C'était de Sabine que ce drôle à cravate outrageusement empesée se permettait de parler ainsi.

Certes, il n'était pour rien dans les intrigues de Croisenois, mais il était chargé de porter un bouquet chez M. de Mussidan, il verrait peut-être Sabine; André eut comme une idée de l'étrangler.

--Gageons, disait pendant ce temps le cocher, la bouche pleine, gageons que monsieur le marquis n'emploie pas la dot de sa femme à acheter de ses actions!...

Mais ce propos ne fut pas relevé, et les trois interlocuteurs cessèrent de parler de M. Croisenois pour s'occuper de leurs affaires personnelles... peu intéressantes.

Bientôt ils appelèrent le patron, payèrent et se retirèrent, sans avoir seulement prononcé le nom du marquis.

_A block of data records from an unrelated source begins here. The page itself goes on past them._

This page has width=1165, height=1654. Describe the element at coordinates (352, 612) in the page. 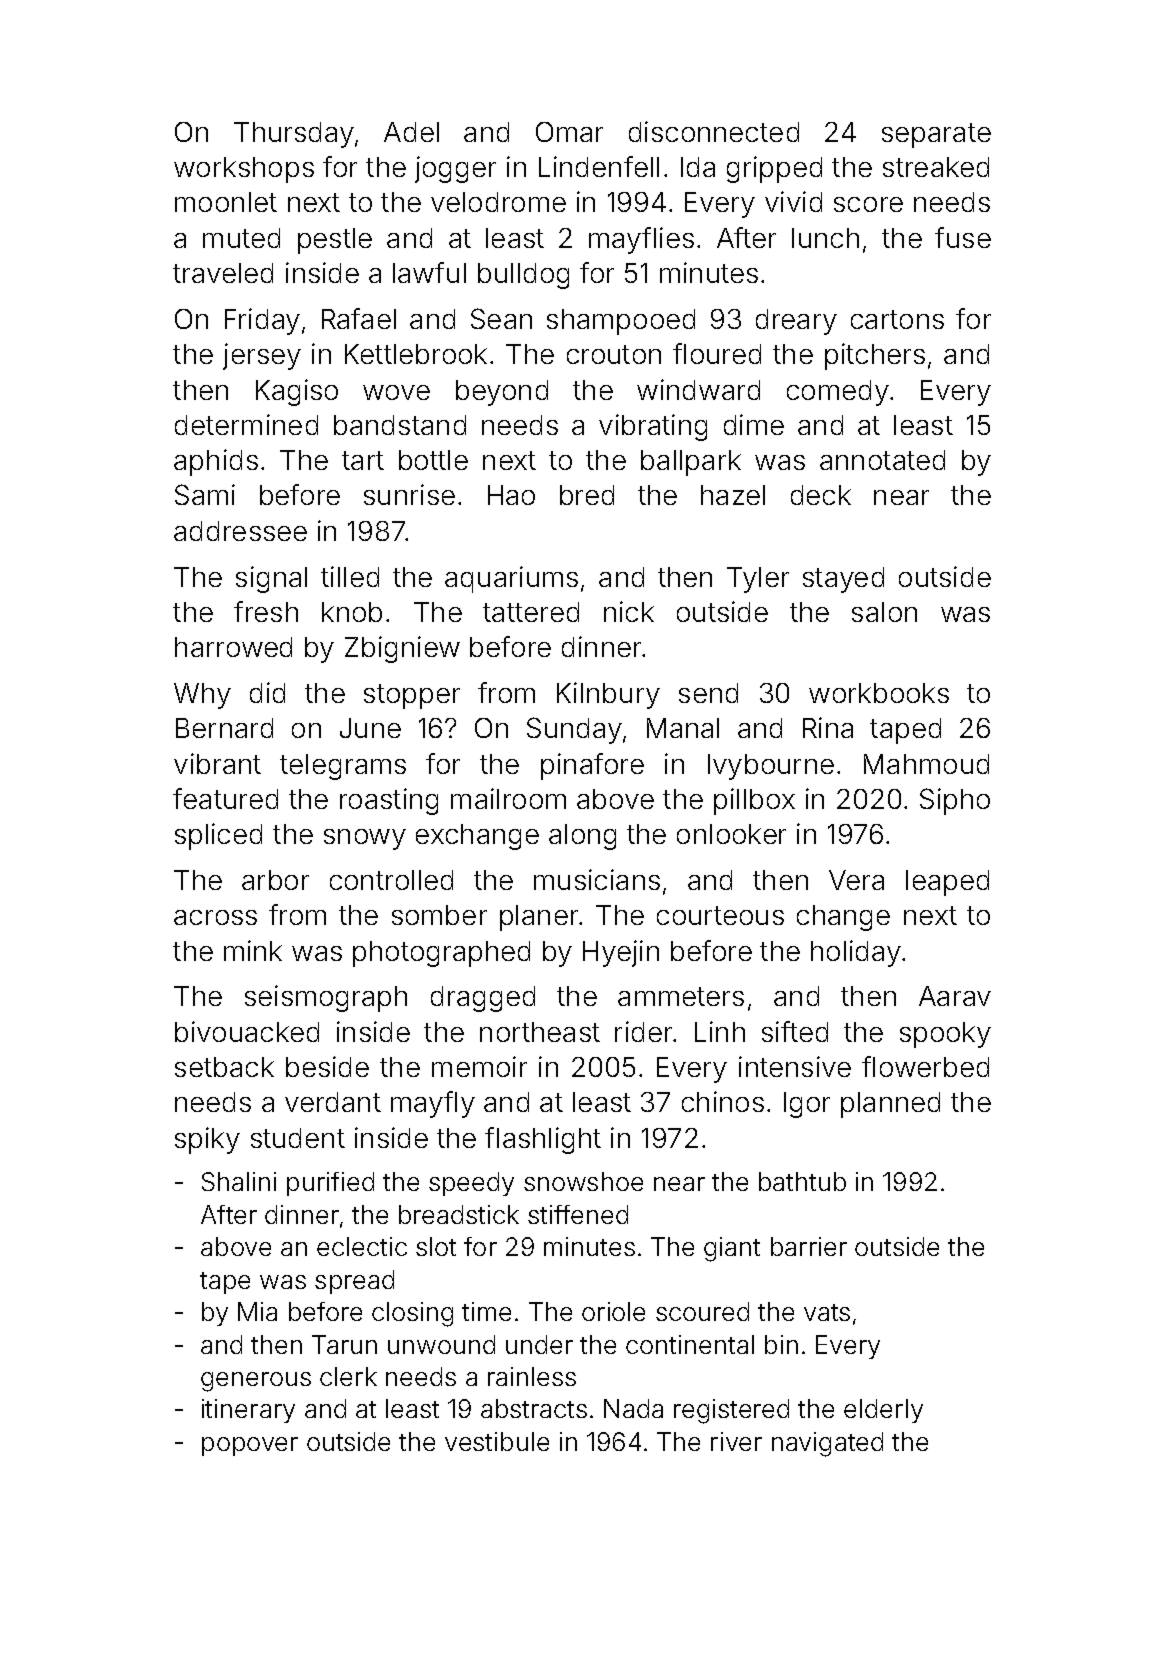

I see `knob` at that location.
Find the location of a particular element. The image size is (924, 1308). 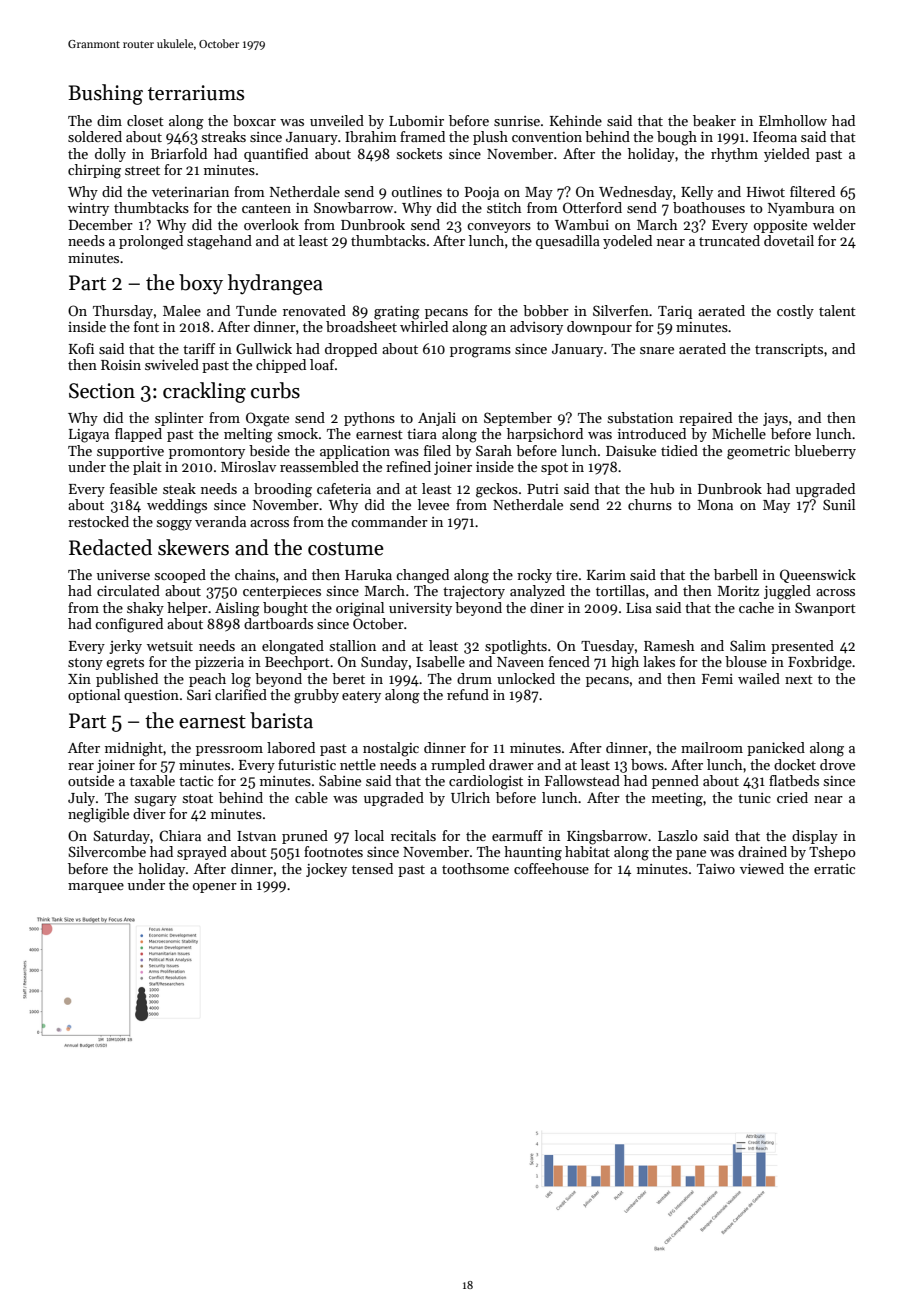

terrariums is located at coordinates (196, 93).
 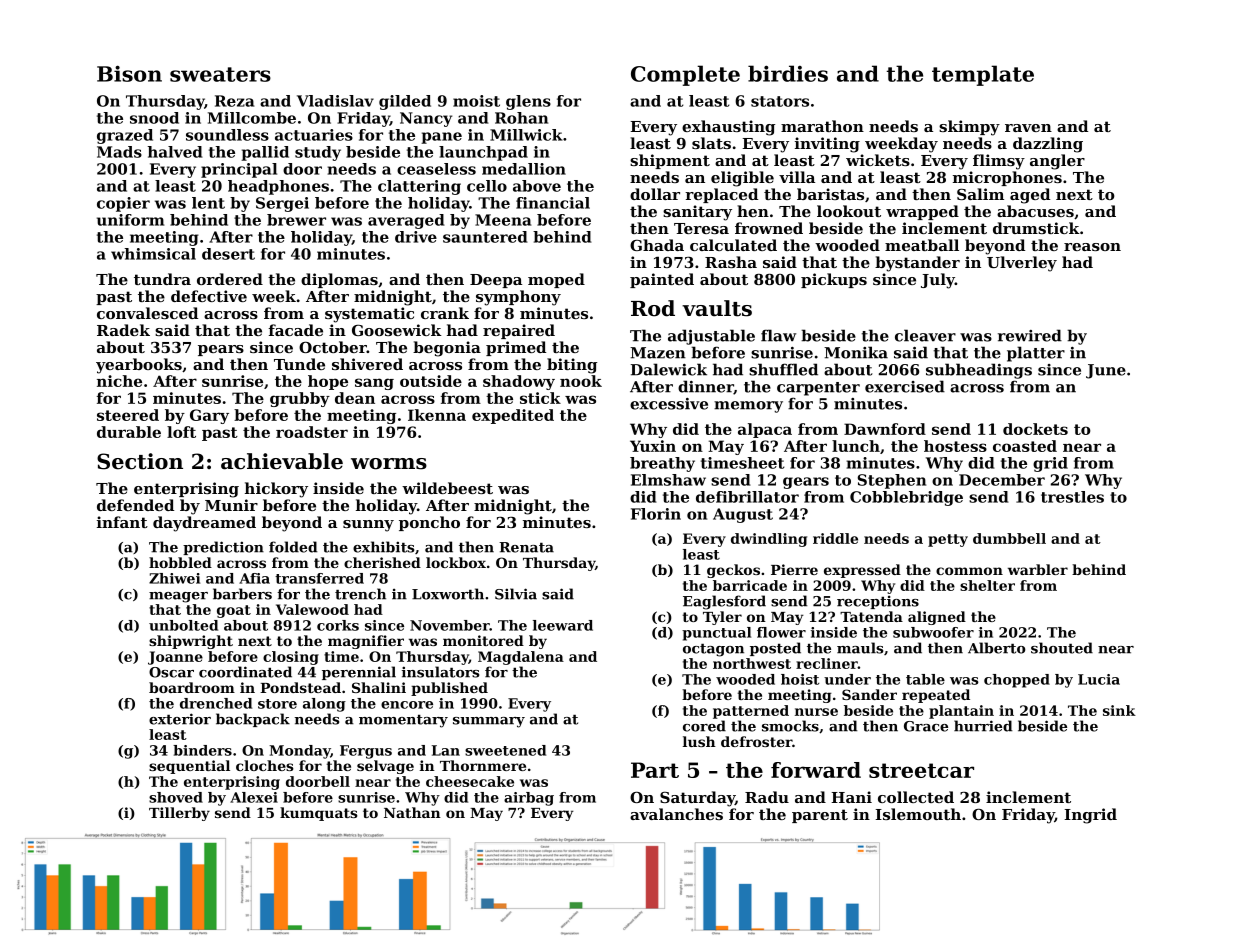 I want to click on dumbbell, so click(x=1009, y=538).
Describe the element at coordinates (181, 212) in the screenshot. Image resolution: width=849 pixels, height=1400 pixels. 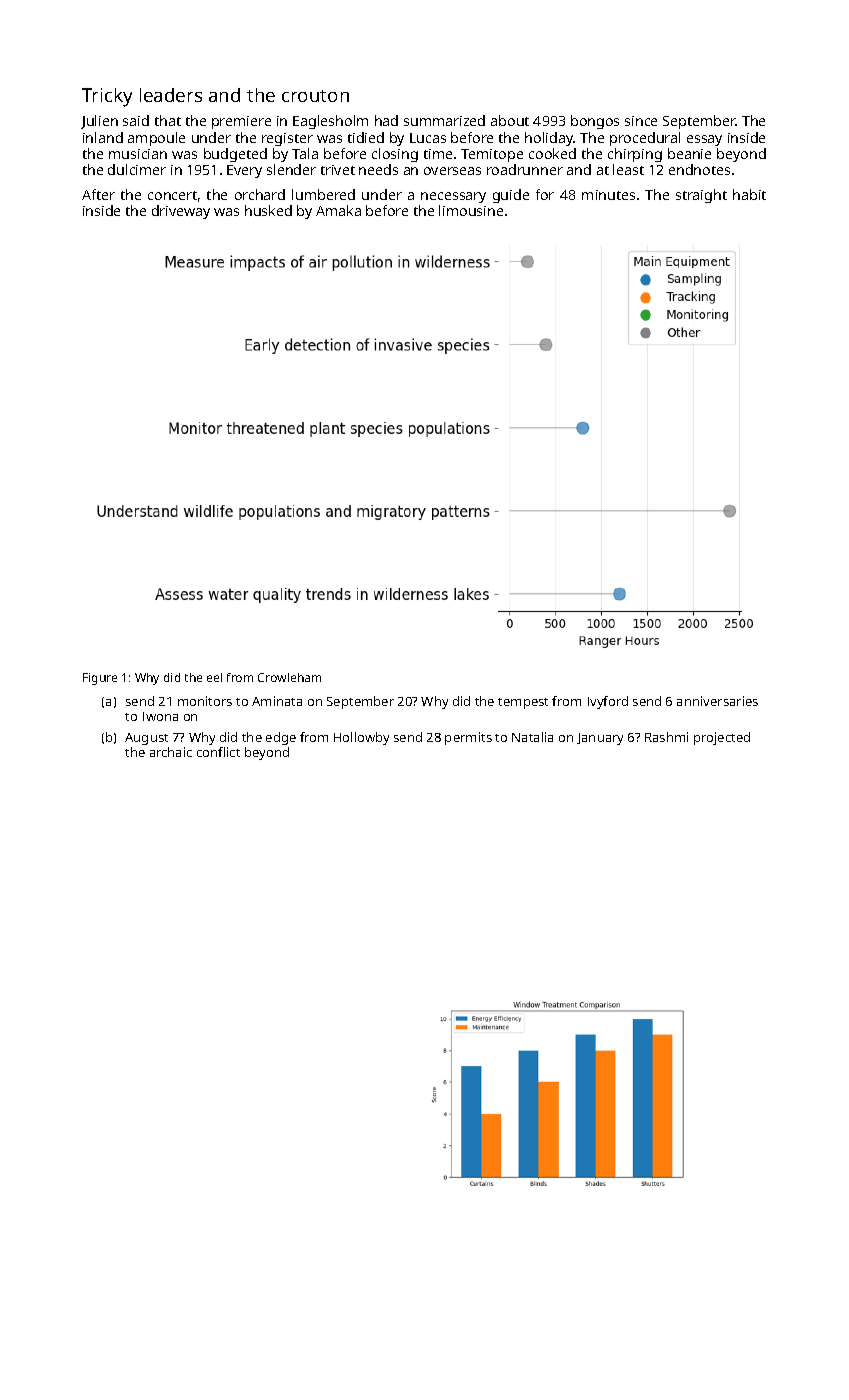
I see `driveway` at that location.
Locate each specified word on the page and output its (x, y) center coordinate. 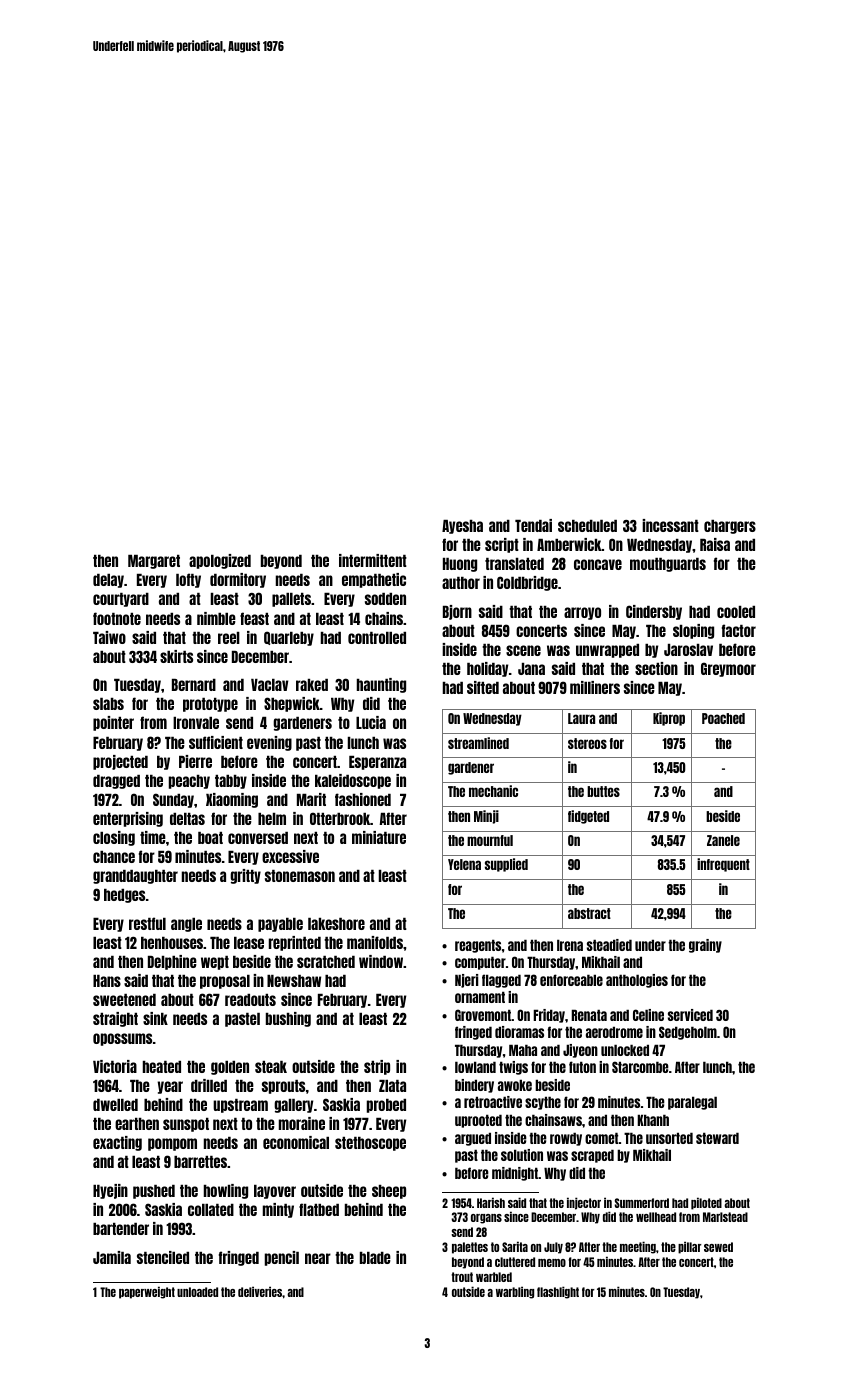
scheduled (587, 526)
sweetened (124, 1000)
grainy (705, 946)
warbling (515, 1292)
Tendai (533, 525)
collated (211, 1210)
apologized (220, 561)
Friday (549, 1016)
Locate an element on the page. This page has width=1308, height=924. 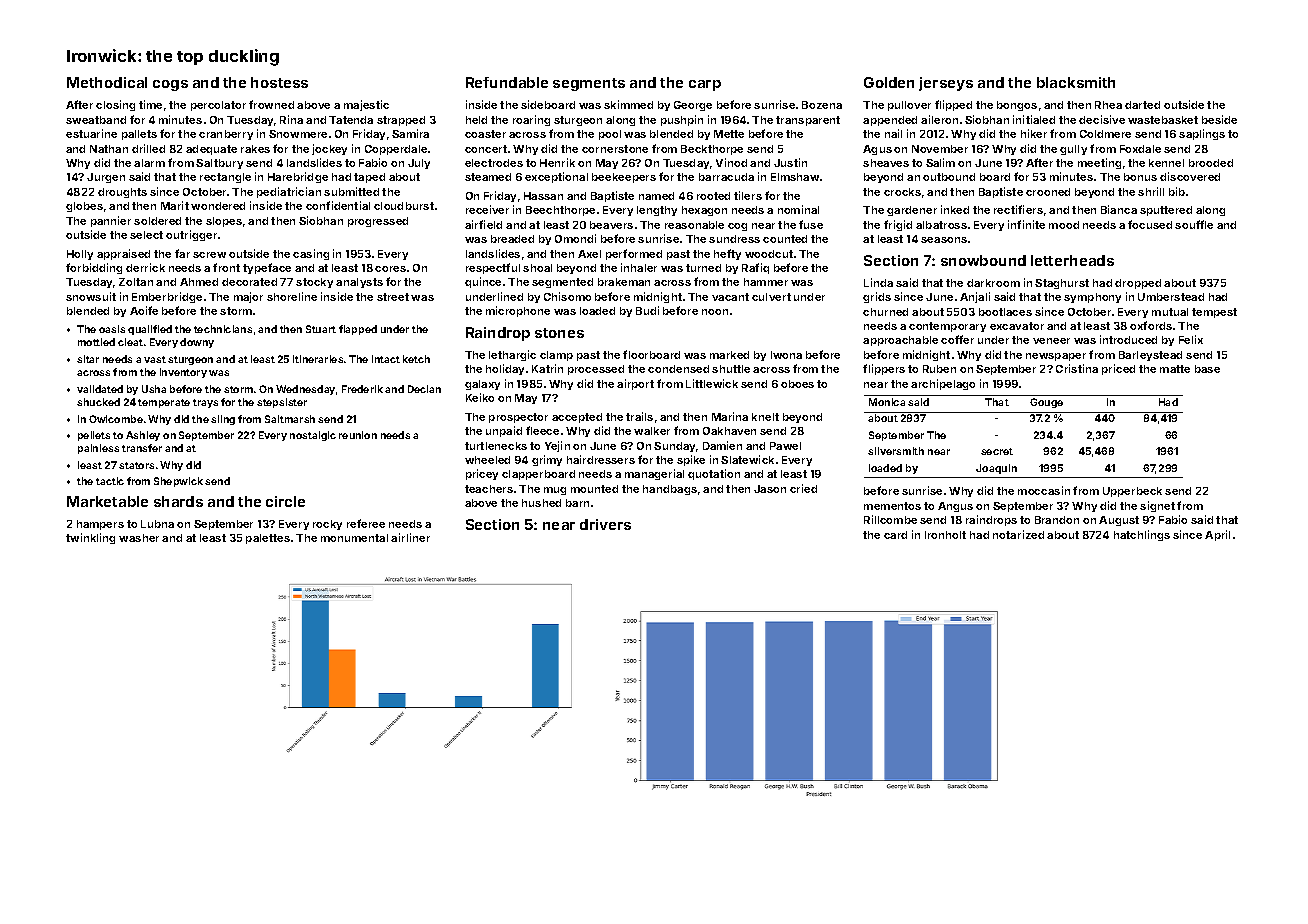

André commençait à réfléchir sur les difficultés du métier d'espion. Les regards qui se coulaient jusqu'à lui, à la dérobée, étaient gros de défiance.

--Quel est cet individu de mauvaise mine, devaient se dire les habitués, qui ose se fourvoyer en notre compagnie?

Le fait est que le jeune peintre avait un aspect des moins rassurants.

De plus, il ne savait pas observer sans en avoir l'air, ce qui est la première qualité de l'observateur. Il ignorait l'art de paraître inoccupé, indifférent.